Abstract: How can we reassemble the languages and oral and written textual traditions that colonial ideas of language and modern literary histories have separated? This is not an exercise in nostalgia, but a way to account for literary texts and practices in ways more suited to the multilingual society from which they emerged and in which they circulated, and to imagine a different relationship to languages in the present. 

Drawing on geographer Doreen Massey’s definition of space as “the multiplicity of stories and trajectories so far” and on my recent book East of Delhi: Multilingual Literary Culture and World Literature, this talk employs space heuristically and at different levels, taking the “multilingual locals” of northern India in the early modern and early colonial periods as an example. Space directs our attention to the concrete location of literary practices, to different communities of taste, and to how texts and tastes circulated across them. Proximity in “multilingual locals” highlights dialogism in texts, explains choices in language register, and helps imagine audiences overhearing texts not directly meant for them. Moreover, the lens of space helps us bring together archives in different languages, search for multilingual clues, and probe the silences of each archive about the other languages, authors, and tastes around it.

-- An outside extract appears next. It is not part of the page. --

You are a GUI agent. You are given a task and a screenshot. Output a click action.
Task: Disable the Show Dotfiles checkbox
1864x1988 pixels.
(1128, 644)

Did colonial ideas about language and about indigenous vs foreign spell the demise of this multilingual world? Once again, a local and located perspective provides a more nuanced take on the colonial “epistemic shift” that shows the old and new ways in which people used their multilingual repertoires under conditions of colonialism.

Graduate student discussant: Mukund Jha, PhD student, History. 

Downloadable flyer: 

Kaltura

About the Speaker

Francesca Orsini is a literary historian working primarily with Hindi and Urdu materials and is interested in exploring how multilingualism worked and continues to work within the literary cultures of South Asia. She is the author of several books including The Hindi Public Sphere 1920-1940. Language and Literature in the Age of Nationalism (2002), Print and Pleasure: Popular literature and entertaining fictions in colonial north India (2009), and finally, East of Delhi: Multilingual Literary culture and world literature (2023). Dr. Orsini is currently a Vivekananda Visiting Professor at the University of Chicago.